• [The task] Every line of the entries below that mentions "Instruction" is to be copied out.

• [Data records]
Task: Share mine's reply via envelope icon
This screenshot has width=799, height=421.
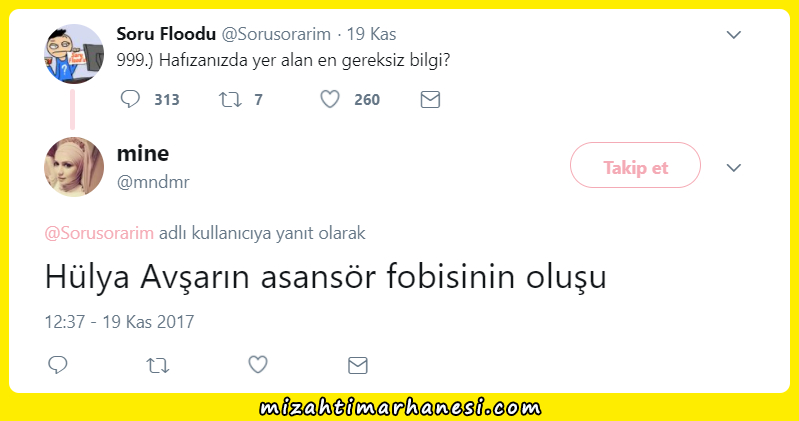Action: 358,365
---
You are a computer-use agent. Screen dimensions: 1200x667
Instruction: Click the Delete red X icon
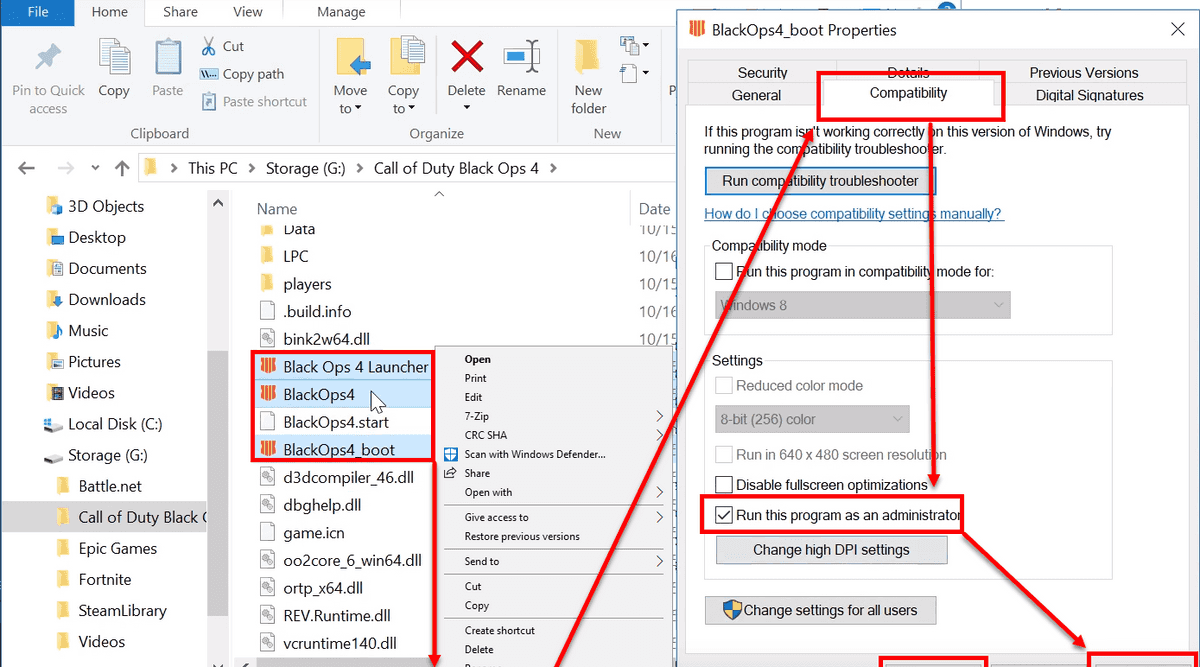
==
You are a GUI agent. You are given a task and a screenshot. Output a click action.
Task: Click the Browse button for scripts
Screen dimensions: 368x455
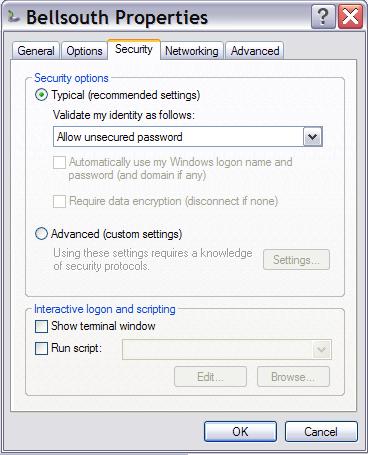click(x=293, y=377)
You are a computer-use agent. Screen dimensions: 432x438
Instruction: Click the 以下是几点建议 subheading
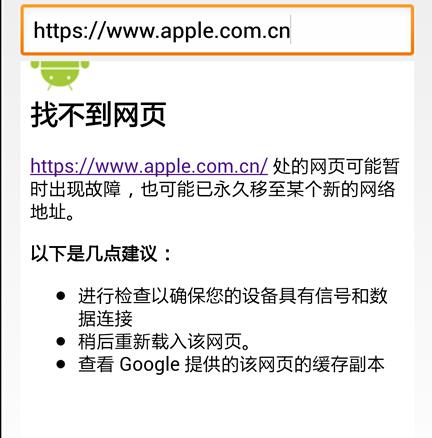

• [Reply to the task]
Instruction: Click the Delete red X icon
Instruction: Click the 以下是几点建议 subheading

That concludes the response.